Mas o que torna as pessoas mais liberais e desinibidas nestes quatro dias de folia? Para a psicoterapeuta sexual Márcia Atik, assim outros feriados, é a oportunidade que as pessoas têm de afrouxar o cinto das pressões e dificuldades cotidianas. “No Carnaval, como existe a possibilidade das fantasias, muitas pessoas querem vivenciar situações que não se permitem no dia a dia”.
A sexóloga Carla Cecarello, do site C-date, acredita que a motivação da maioria dos foliões é entrar no clima e relaxar. “As pessoas nos dias de folia gostam de estar mais à vontade, brincar, descontrair e extrapolar alguns limites.

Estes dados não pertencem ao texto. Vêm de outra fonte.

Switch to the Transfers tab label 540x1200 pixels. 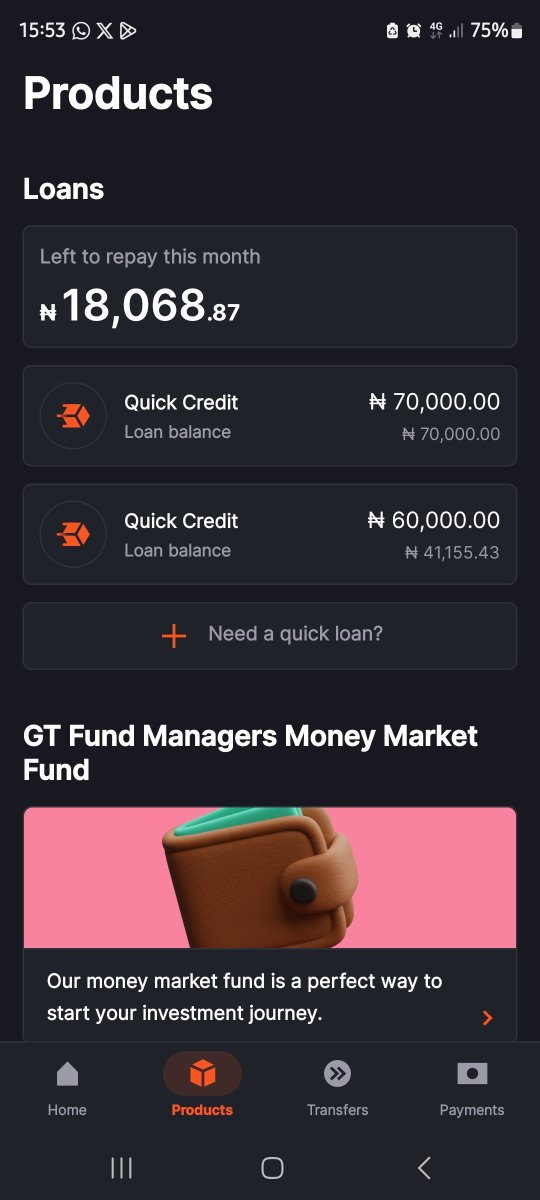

Não creio que, na realidade, elas gostariam de ser aquele personagem o ano inteiro”.
O peso do álcool
Márcia Atik ressalta que o abuso do álcool e outras drogas pesam neste comportamento. “O ideal seria que a manifestação decorresse da liberdade de expressão, da alegria, mas o álcool é um flagelo o ano inteiro e, no Carnaval, seu uso é potencializado”.
Carla Cecarello lembra que o álcool atua no estado de consciência do indivíduo. “É uma forma da pessoa se sentir mais animada e relaxada, porque o álcool e outras substâncias possibilitam isso. Então é uma maneira de a pessoa ficar mais vulnerável através dessas reações que o álcool traz, algumas podem até ser prejudiciais dependendo da quantidade da dose”.
Carnaval e sexo casual
Riscos de doenças e gravidez indesejada são consequências de sexo sem proteção e este é o aspecto mais grave apontado por Márcia Atik nos amores de carnaval. “O sexo casual já não é mais novidade, ele pode até ocorrer desde que se pratique sexo seguro para prevenção e também para as emoções, sabendo distinguir o que é desejo de Carnaval daquilo que pode ser o começo de uma relação”, alerta.
Como festa pagã, no Carnaval as pessoas tendem a ser mais liberais e, no Brasil, a tendência em mostrar mais os corpos aumenta a atração e faz crescer a euforia. “Nesta época do ano, o sexo casual se torna mais comum. Os dias de folia aumentam o desejo da paquera, que pode ou não terminar em uma cama, sem compromisso. Apesar de ainda ser um tabu para muitas pessoas, é uma prática que vem se tornando mais sólida e comum nos últimos tempos. O fato de as pessoas estarem mais liberais acaba de alguma forma contribuindo para isso”, concluiu Carla.